Beach Cities Cab owner and chief executive officer Jeff Goldenberg said the company’s commercial vehicle transportation license was canceled in an April 13, 2009, letter from Richard Howell, manager of the San Luis Obispo County Regional Airport.
Howell’s letter said he was taking the action because Goldenberg’s insurance had been canceled twice in the previous six months.
However, Goldenberg said, his insurer sent a fax to Howell the same day stating that Beach Cities Cab’s “insurance has not been canceled.” He added that his insurance has never lapsed.
“There was no lapse in coverage, nor actual cancellation of the policy, and it remains in full force and effect,” according to the fax sent to Howell from David C. Haley, president of American Business Services.
Howell insisted in an e-mail to The Tribune that Goldenberg’s insurance had been canceled twice in that six-month period, adding that the county spent “a tremendous amount of time” investigating those cancellations and exploring the adequacy of Goldenberg’s permit to do business.
While conducting those investigations, the county found that Goldenberg was behind in his permit payments and had failed to file quarterly reports about his vehicles, Howell wrote.
Consequently, Howell wrote, “the county decided to terminate the permit due to multiple permit violations.”
Goldenberg denies that he was behind in permit fees, and says that, until the current brouhaha, airport officials never had asked him for quarterly reports or told him he was late in filing them.
Howell wrote to Goldenberg that, should Beach Cities get its insurance reinstated, it could submit a new application. “Please note, given current staff loads, we will not be able to immediately reconsider a new permit request,” Howell wrote.
However, in his e-mail this week to The Tribune, Howell wrote that Beach Cities is not going to get a permit.
“In discussions with County Counsel and General Services Agency management it was believed to be in the best interests of the traveling public not to issue a permit given the history of Beach Cities’ operations at the airport,” Howell wrote.
Without Beach Cities, there are two taxi, two shuttle and four limousine operators providing service at the airport, according to Howell.
But Goldenberg said keeping him from the airport leaves the facility short of service.
He said he has been doing business at the airport since 2001 and before his license was canceled, he was making 50 or 60 trips there daily. He has 22 employees, he said.
Goldenberg also said the airport staff has been giving him $50 tickets for “illegal parking of for-hire vehicles” when he drops off passengers outside the airport property. He has accumulated $8,000 worth, he said.

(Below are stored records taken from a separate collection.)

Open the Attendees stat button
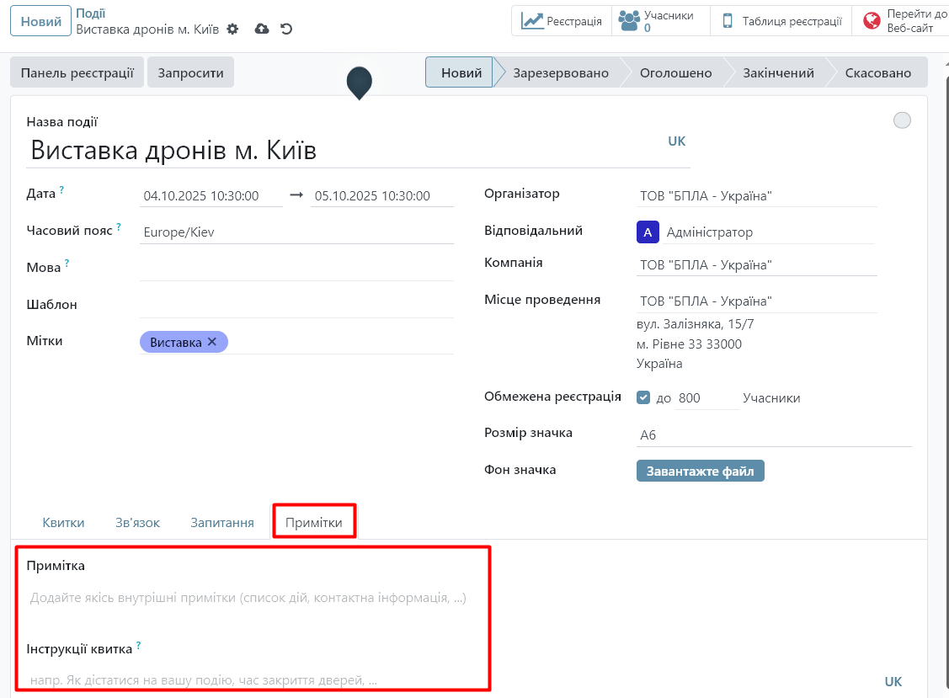[660, 21]
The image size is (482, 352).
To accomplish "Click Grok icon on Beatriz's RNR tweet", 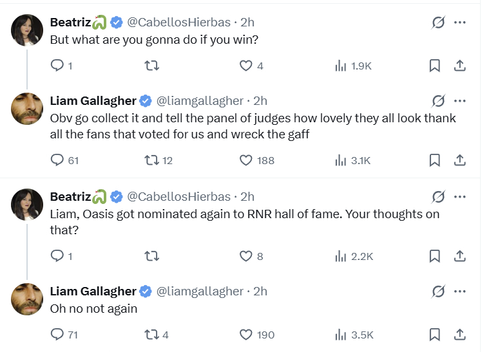I will coord(438,197).
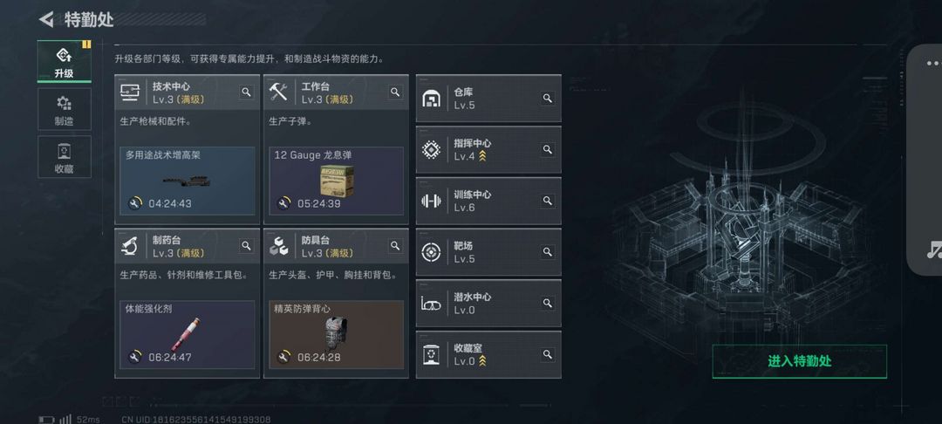View details magnifier for 制药台

click(246, 246)
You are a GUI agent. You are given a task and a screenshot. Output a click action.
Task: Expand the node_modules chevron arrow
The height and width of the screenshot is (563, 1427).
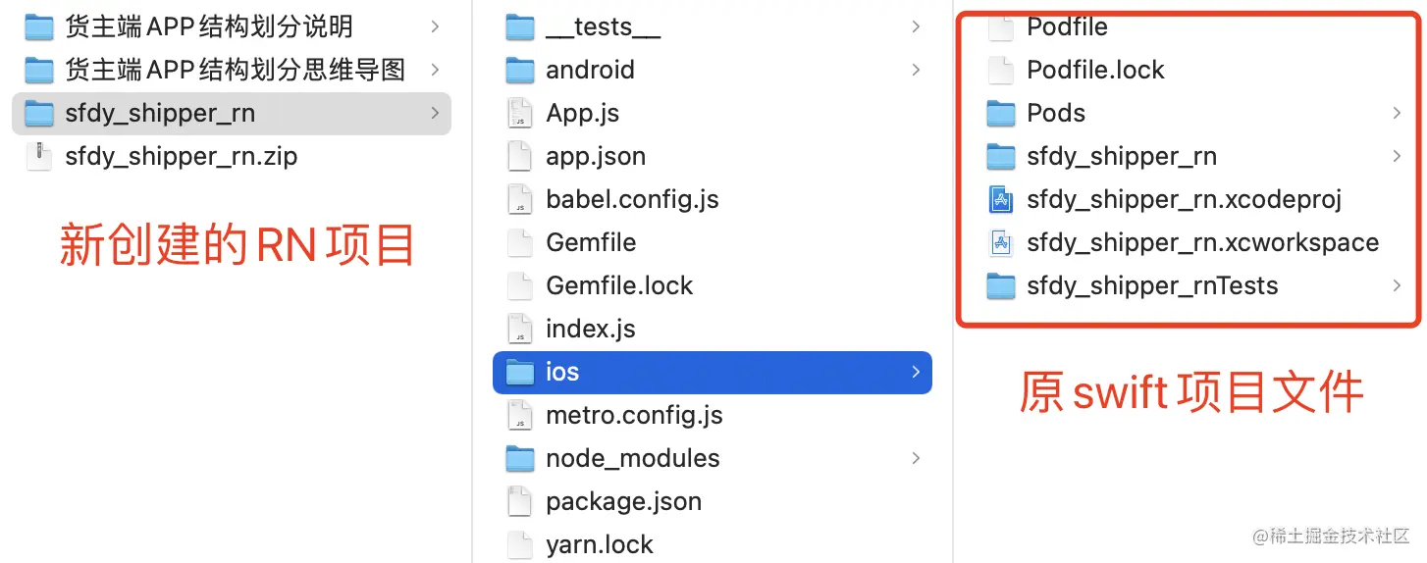point(915,459)
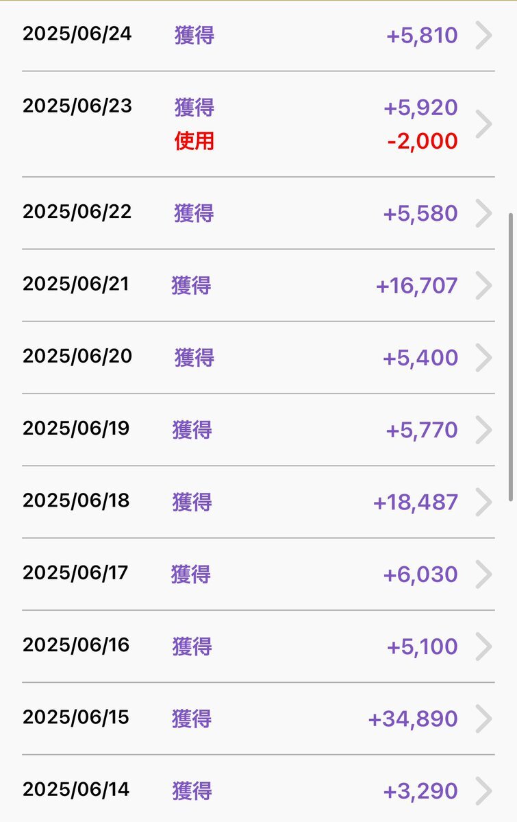517x822 pixels.
Task: Click the +5,920 earned amount
Action: point(420,108)
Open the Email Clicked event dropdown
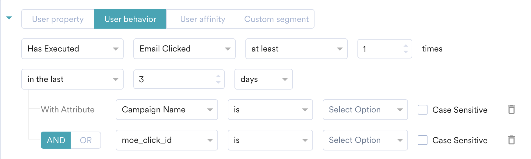 185,49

“In order to protest the tickets, I need the opportunity to meet with the airport heads,” Goldenberg wrote, “and they refuse to afford me any meeting time.”
Goldenberg said he does not understand how he can be ticketed for dropping off passengers in a public place.
He says the contretemps perplexes and bothers him because he has operated a designated driver program, paid for anti-drunk driving advertisements, and has coached and sponsored youth sports. He said he suspects there is something personal behind his battle with Howell, although he could not provide specifics.
Howell said his motivations have been professional, not personal. “The information I had available to me at the time (of the cancellation) was that Beach Cities Cab was operating a taxi service at the airport without insurance. This is something they had a history of doing, the last being January 2009. I did do everything in my power to protect our customers,” he wrote.
“County Airport Services …. (seeks to) protect the interests of the county and our customers. This was and continues to be the basis for the actions we took relating to Beach Cities Cab,” he wrote.
Goldenberg seeks a minimum of $500,000 for alleged loss of income and punitive damages.